Rainfall of between 20 and 60 centimeters since Thursday night, hours after the tropical depression was spotted 350 kilometers off the south central coast, have isolated many areas in the central provinces.
Binh Dinh and Quang Ngai provinces have so far borne the brunt of the flooding with each repocording 13 deaths. Quang Nam reported two and Phu Yen, Gia Lai, and Kon Tum each recorded one.
Two people in Quang Nam and Gia Lai were reportedly swept away by the flood and have remained unaccounted for.
Binh Dinh's vice mayor Tran Thi Thu Ha on Friday night made a phone call to the agriculture minister Cao Duc Phat pleading for rescue teams to help evacuate around 10,000 residents as thousands of houses and roads were flooded.
The province's Tay Son District was hit hard with total power outage, three bridges pulled down, many parts of National Highway19 damaged and more than 3,500 houses submerged by Friday night.
District authorities have sent police officers and soldiers with some necessaries including instant noodles and water to some areas, but some others could not be reached even by speedboats. Many people were spotted sitting on their rooftop making phone calls asking for help.
An eroded road in Kon Tum Province. Photo by Gia Huong
Blackouts, landslides, erosions and floods were common across the region, where river tides are forecast to rise even further on Sunday, a full moon day.
Quang Ngai Province has evacuated 5,874 people out of flooded areas, and Quang Nam has done so with 4,000 people.

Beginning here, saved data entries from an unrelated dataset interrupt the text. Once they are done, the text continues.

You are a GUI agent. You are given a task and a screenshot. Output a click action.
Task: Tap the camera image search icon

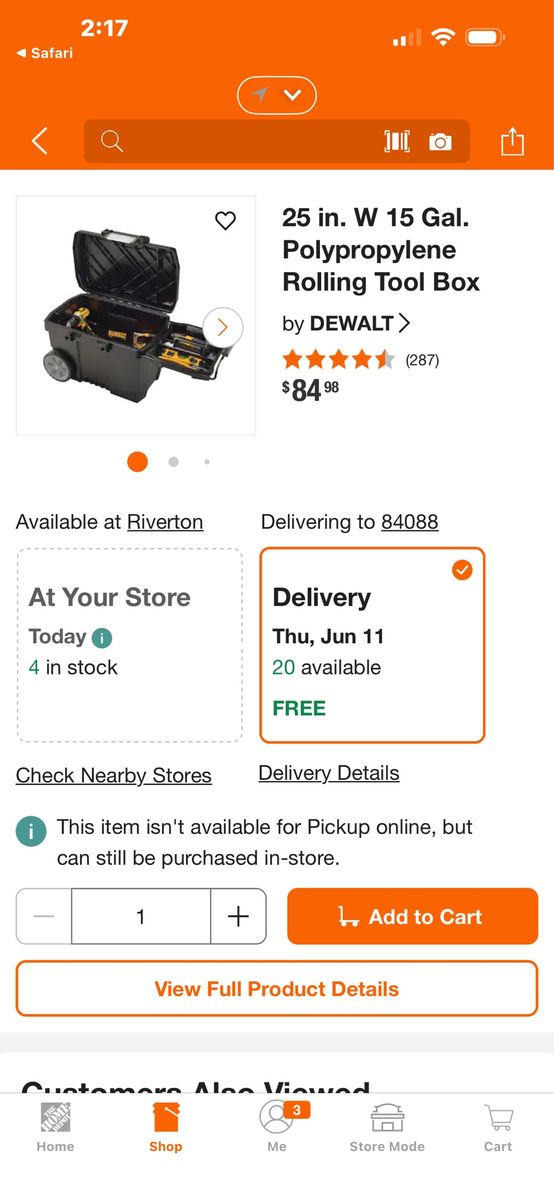[x=440, y=142]
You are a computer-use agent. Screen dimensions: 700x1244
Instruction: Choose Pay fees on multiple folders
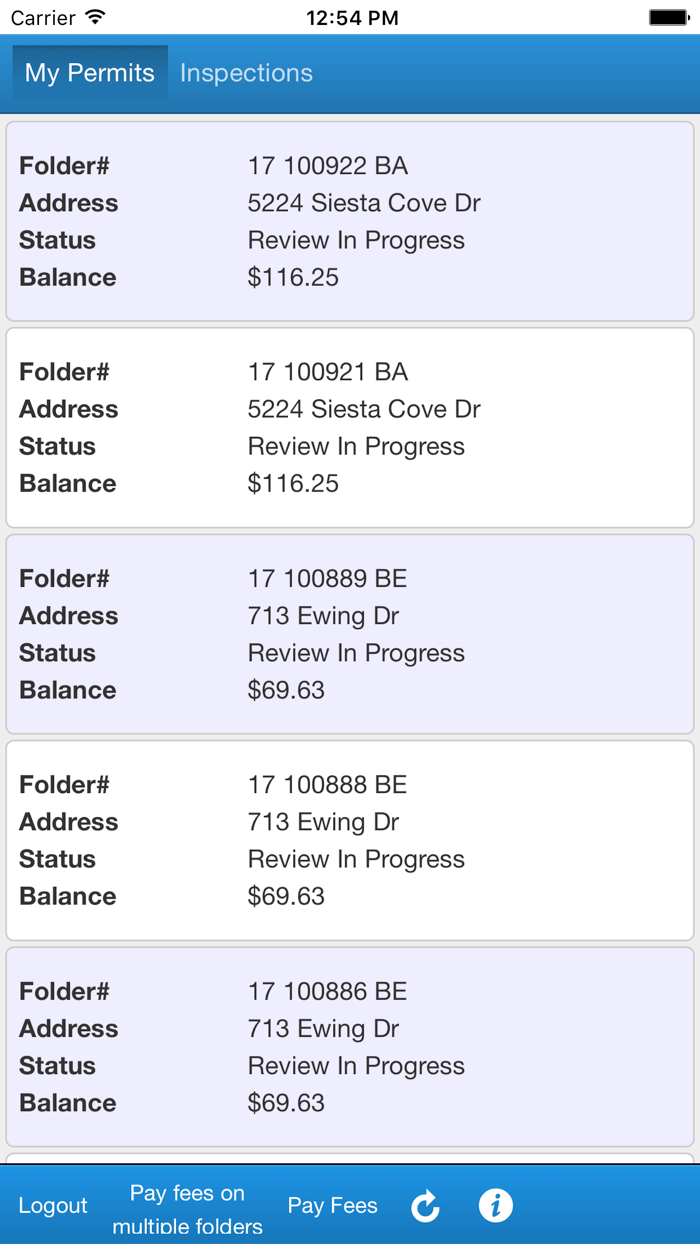point(187,1206)
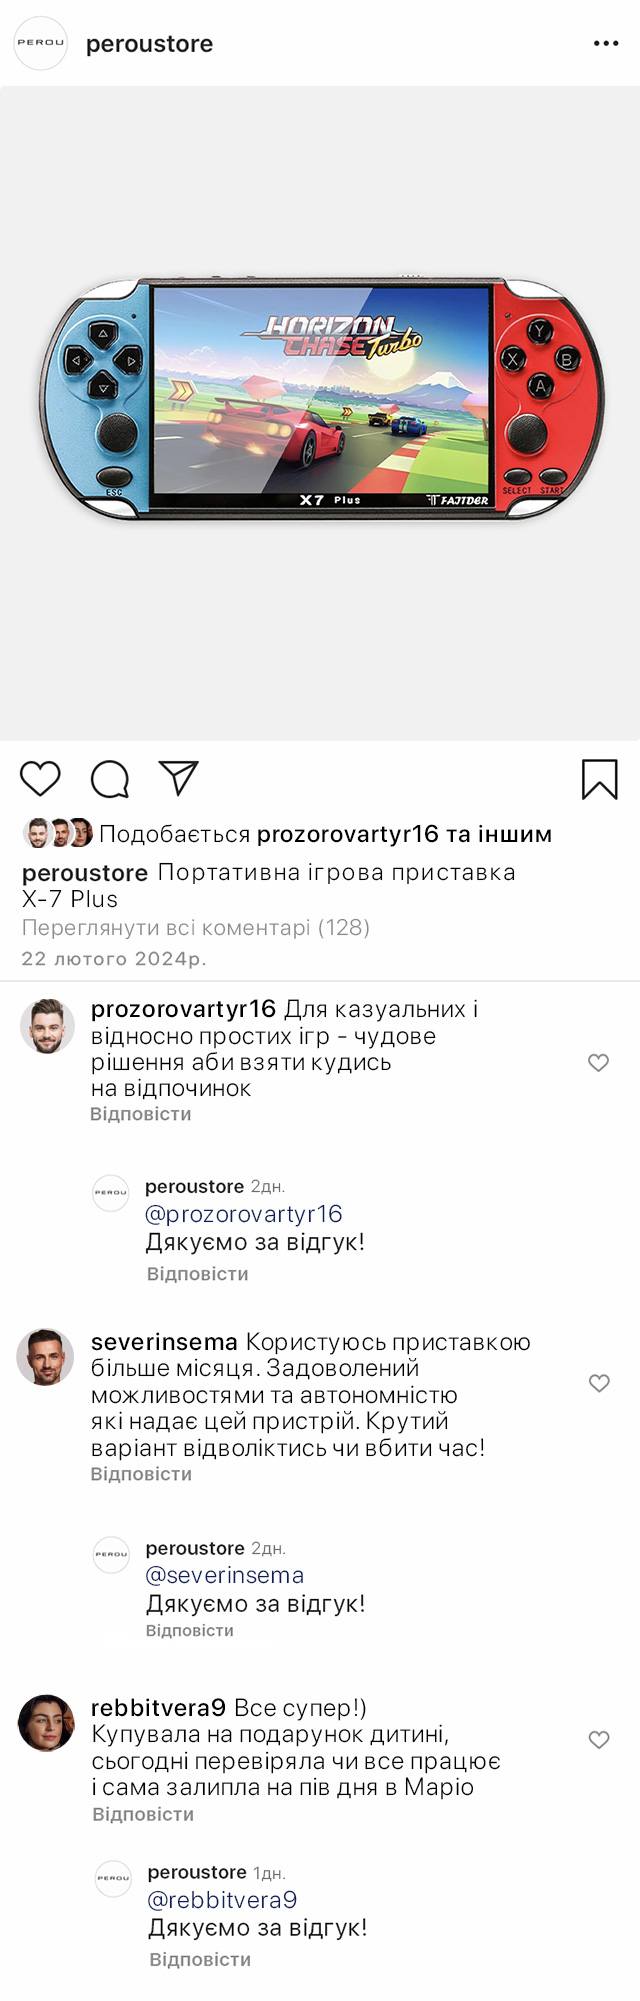
Task: Open comments via the speech bubble icon
Action: [x=110, y=779]
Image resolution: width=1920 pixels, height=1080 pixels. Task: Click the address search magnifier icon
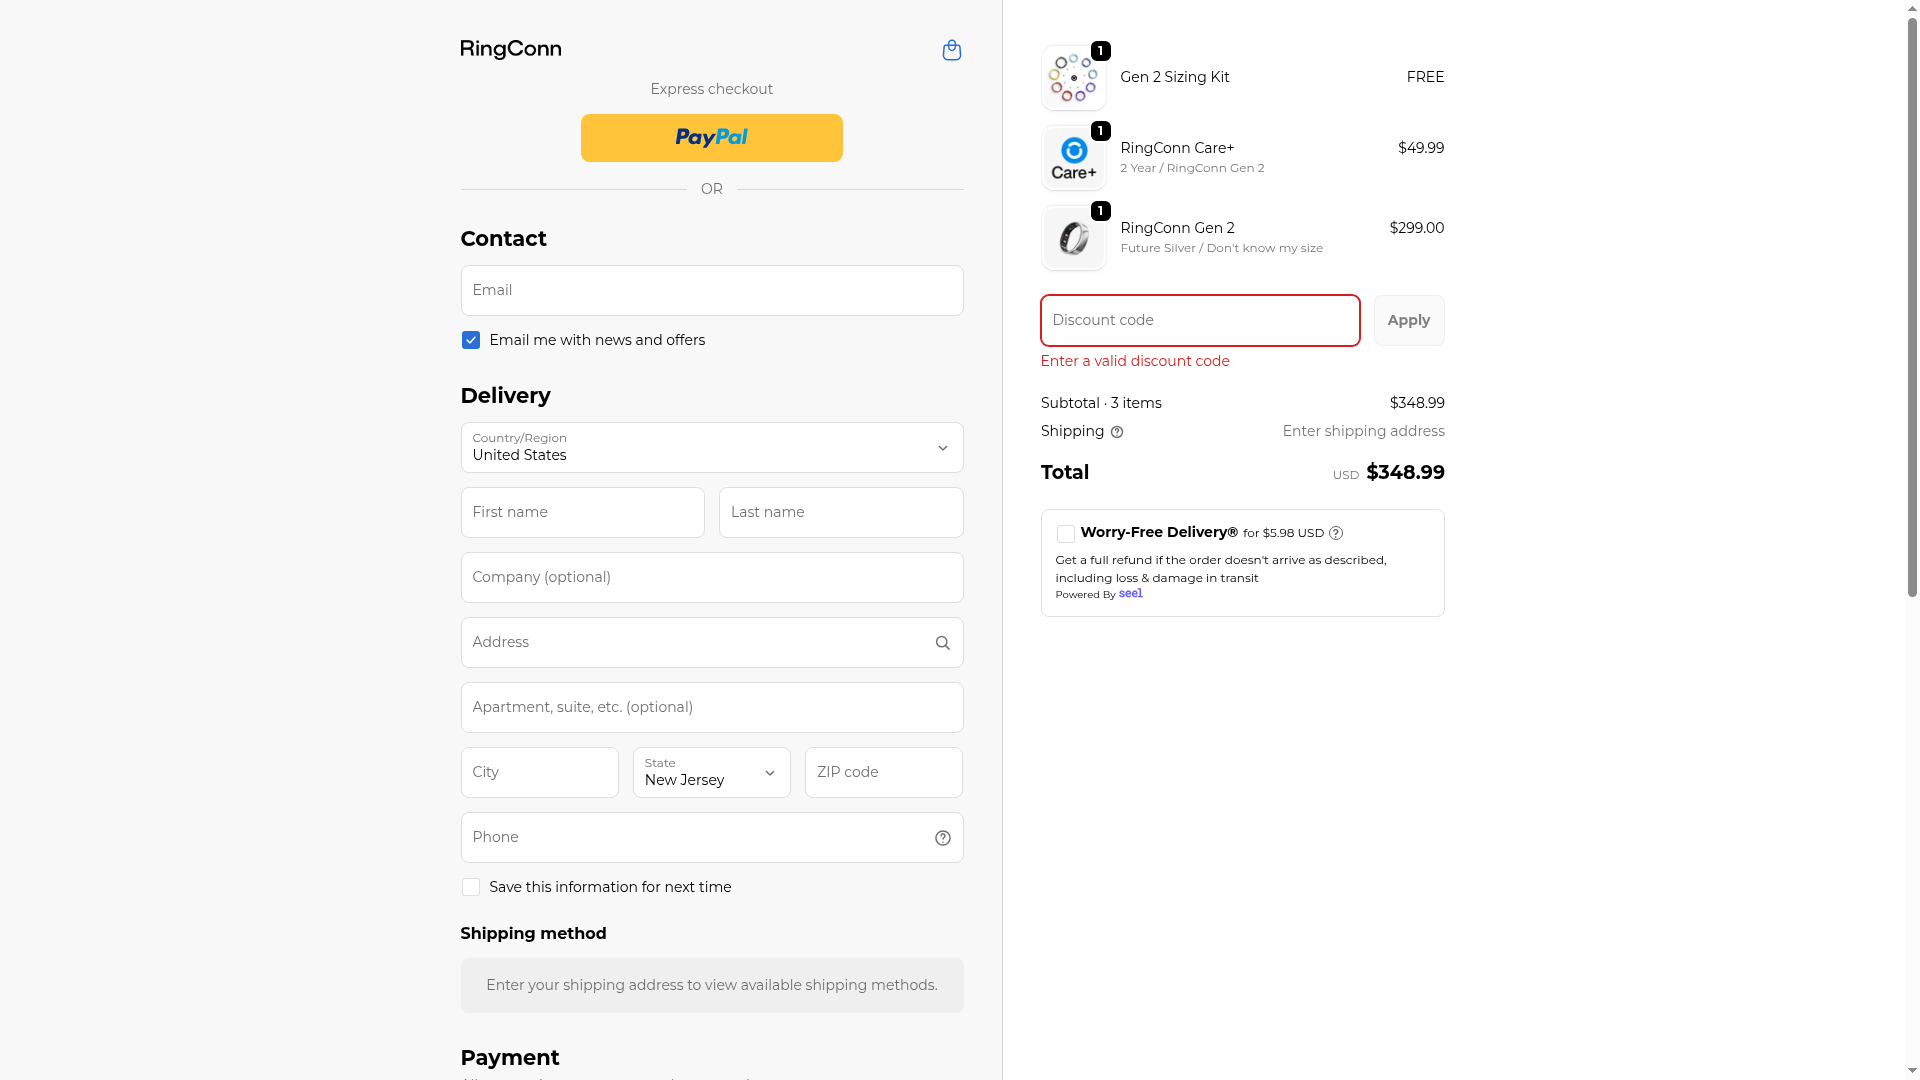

Nguyen Chi Quang, a Binh Dinh government official, said: "The floods were unusually high as rains were heavy and [a local] dam was discharging 2,611 cubic meters of water a second."
An Khe Kanak dam in Gia Lai and Song Tranh 2 in Quang Nam were also discharging water amidst the flooding, and Ba Ha dam in Phu Yen was releasing 1,400 cubic meters of water a second.
During storm Ketsana that hit in September 2009, the release of 150 million cubic meters of water from A Vuong hydropower dam in Quang Nam worsened flooding that killed at least 163 people and caused over US$786 million worth of property damage. The incident stayed in the media spotlight for more than a year.
A new government resolution last month warned that hydropower investors would be charged over VND25-30 million ($1,185-1,423) for discharging water without giving proper warning, but officials in the central region, which has a profusion of dams, say the fine is too small to change anything.
They said if the investors care enough, they should have the dams run more water to generate more power by July or August every year, to increase their capacity for the typhoon season in September and October.